In this scene with her new friend Brian Roberts (Michael York), an English teacher and new tenant in her building, Sally wants Brian to tell her everything about him.
As the grip of fascism starts to rear its head, the willingness to revel in the fringe social groups becomes more pronounced. Questions of gender, sexual orientation, and polyamorous relationships posed by the Kit Kat Club are the counter point to the unforgiving control of the Nazi Party.
Brian’s entrance into his own sexual exploration comes after an awkward confession to Sally that his previous love affairs were unsatisfying at best. When he returns home to find Sally remorseful after her father cancelled a trip to see her. Brian comforts her and soon his embrace becomes more than friendly consolation.
This scene also illustrates how the musical numbers are integrated into the whole film. Director, Bob Fosse, who also was the choreographer, allows the songs to reinforce or predict the story progression throughout “Cabaret.” Sally’s song speaks to the hope of a new relationship, but maintains a slight pessimism. The song, intercut with shots of Sally and Brian, progresses the relationship in an elegant montage.
In spite of the festivities the Nazi’s continue to tighten their grip on Germany. Fosse builds their presence through incredible staged and static compositions, which our main characters travel through.

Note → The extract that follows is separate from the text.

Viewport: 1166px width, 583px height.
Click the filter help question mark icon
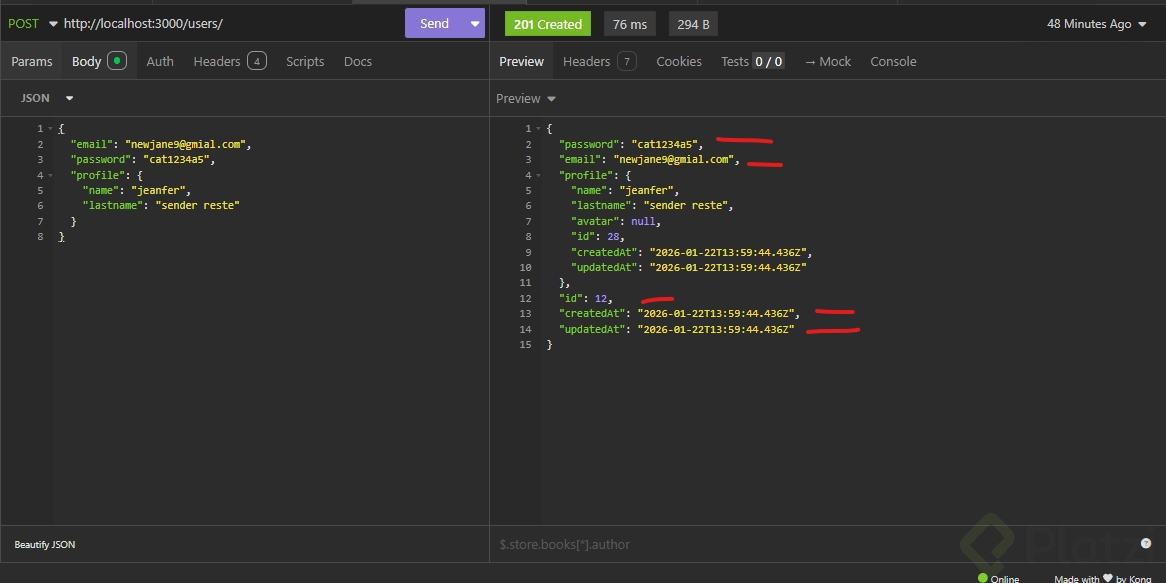(1146, 543)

The collective social denial of the threat, which the Nazi’s pose, is part of their power. While the world is changing around them, Sally, Brian and their new friend and obsession, Max von Heune (Helmut Griem) decide a getaway to the country is in order.
Let’s talk a bit about Joel Grey. His portrayal of the Master of Ceremonies is creepy and wonderful. He is a funny, yet unforgiving ringmaster, and Fosse uses his character as a narrator for “Cabaret.” Watching the MC on stage, I’m sure that David Lynch has had more than one nightmare about this film, which inspired him and found its way into his own work.

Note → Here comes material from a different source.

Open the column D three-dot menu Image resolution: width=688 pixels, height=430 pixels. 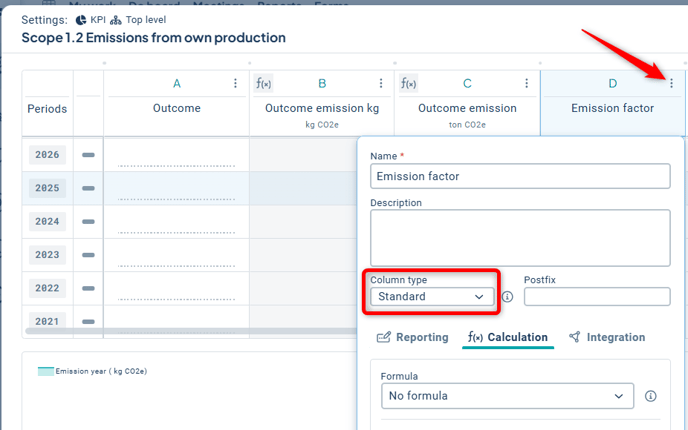[x=671, y=84]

Again the music hints at the growing tensions in the developing love triangle. Fosse moves further to complicate the interconnections between the three.
This scene is both delicate and exceptionally suggestive. It is no surprise when we find out later that both Sally and Brian have been sleeping with Max. Max continues to play the role of millionaire playboy until it comes time for him to escape Germany. He leaves Sally and Brian in Berlin to pick up the pieces. When Sally discovers she is pregnant, Brian proposes.
It seems that Sally is finally allowing the reality of life and her surroundings to penetrate the veneer, which she maintains with such tenacity, and yet there is a hesitant tone to Sally. It’s as if she’s trying to convince herself that she can marry Brian, have a baby, and move to Oxford. This hesitancy keeps the viewer on edge, and when Sally returns after her abortion, we know that her devotion to the glitter, and image will end up destroying any chance she has at a “real” life.
“Cabaret” is a film about people on the edge of a cliff. Brian, Max and Sally react to the inevitable political and social changes that are occurring, each in their own way. Max is the fun-loving pragmatist, Brian is the hopeful romantic, and Sally’s need to be loved and adored keep her entrenched in her denial. When the final number comes, it is not an anthem of fun and frivolity, but a desperate call from a broken woman. It is a beautiful and crushing moment.
Liza Minnelli’s awkwardness coupled with her undeniable talent make her perfect for the role of Sally Bowles. We can love Sally because she is fun and endearing, because she is bumbling and misguided. “Cabaret” overall has that quality. It makes strengths out of everything, from motivating the songs within the story, to perfect casting. Truly hip and filled with songs which are earworms, “Cabaret” can be the in for folks who may think they are otherwise too cool for musicals.
“Cabaret” was added for the 2007 revision of AFI’s list, and I think it makes a compelling addition. It’s challenging and approachable and it does something that most musicals never attempt. Just take a tip from Sally’s friend Elsie, “Life is a cabaret, old chum. Come to the cabaret.”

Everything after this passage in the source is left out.